The advanced learner's dictionary is the most common type of monolingual learner's dictionary, that is, a dictionary written in one language only, for someone who is learning a foreign language. It differs from a bilingual or translation dictionary, a standard dictionary written for native speakers, or a children's dictionary. Its definitions are usually built on a restricted defining vocabulary. "Advanced" usually refers learners with a proficiency level of B2 or above according to the Common European Framework. Basic learner's dictionaries also exist.

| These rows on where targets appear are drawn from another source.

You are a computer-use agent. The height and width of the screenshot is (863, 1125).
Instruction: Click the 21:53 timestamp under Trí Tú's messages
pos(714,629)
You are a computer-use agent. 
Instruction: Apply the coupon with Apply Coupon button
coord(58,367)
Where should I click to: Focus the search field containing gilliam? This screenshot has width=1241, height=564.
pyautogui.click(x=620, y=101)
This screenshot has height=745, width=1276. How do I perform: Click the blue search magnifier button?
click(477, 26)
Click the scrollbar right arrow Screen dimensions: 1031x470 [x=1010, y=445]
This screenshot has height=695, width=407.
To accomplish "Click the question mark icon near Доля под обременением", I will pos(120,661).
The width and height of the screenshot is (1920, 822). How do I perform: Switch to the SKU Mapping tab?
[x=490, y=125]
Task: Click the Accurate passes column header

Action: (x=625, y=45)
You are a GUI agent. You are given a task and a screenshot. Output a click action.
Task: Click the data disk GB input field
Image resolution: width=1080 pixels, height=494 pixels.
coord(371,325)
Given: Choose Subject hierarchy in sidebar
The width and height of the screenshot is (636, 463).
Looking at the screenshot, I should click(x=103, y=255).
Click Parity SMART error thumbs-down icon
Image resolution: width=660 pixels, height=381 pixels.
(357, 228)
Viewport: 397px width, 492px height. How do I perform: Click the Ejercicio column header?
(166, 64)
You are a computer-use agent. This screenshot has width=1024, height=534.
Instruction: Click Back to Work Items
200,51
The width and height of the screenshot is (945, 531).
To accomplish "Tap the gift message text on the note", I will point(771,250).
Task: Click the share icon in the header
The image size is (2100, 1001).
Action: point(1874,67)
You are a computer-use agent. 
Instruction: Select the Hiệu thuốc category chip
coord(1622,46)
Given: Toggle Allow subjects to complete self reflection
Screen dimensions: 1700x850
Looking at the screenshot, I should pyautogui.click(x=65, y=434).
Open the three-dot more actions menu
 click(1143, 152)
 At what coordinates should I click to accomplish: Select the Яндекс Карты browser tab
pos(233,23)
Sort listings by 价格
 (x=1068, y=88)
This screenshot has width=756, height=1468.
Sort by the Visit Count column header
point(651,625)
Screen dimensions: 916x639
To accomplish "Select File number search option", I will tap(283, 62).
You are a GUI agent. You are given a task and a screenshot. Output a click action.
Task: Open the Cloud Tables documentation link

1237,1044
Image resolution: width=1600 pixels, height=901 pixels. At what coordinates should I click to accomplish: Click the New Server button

Although these advanced dictionaries have been produced for learners of several languages (including Chinese, Dutch, German, and Spanish), the majority are written for learners of English.

==Printed==
The best-known advanced learner's dictionaries are:
- Oxford Advanced Learner's Dictionary, first published in 1948
- Longman Dictionary of Contemporary English, first published in 1978
- Collins COBUILD Advanced Learner's Dictionary, first published in 1987
- Cambridge Advanced Learner's Dictionary, first published in 1995 as the Cambridge International Dictionary of English
- Macmillan English Dictionary for Advanced Learners, first published in 2002
- Merriam-Webster's Advanced Learner's English Dictionary, first published in 2008

The Macmillan dictionary is no longer being maintained: it went online-only in the 2010s and shut down entirely in 2023. So there are four popular learner's dictionaries for British English that are still active, while Merriam-Webster's aims for American English in particular.

==Online==
Online dictionary resources provide attractive support to advanced learners. The Open Dictionary of English is specifically designed to serve as a learner's dictionary. Visitors can register for free, adaptive tutoring, which seamlessly integrates with the dictionary.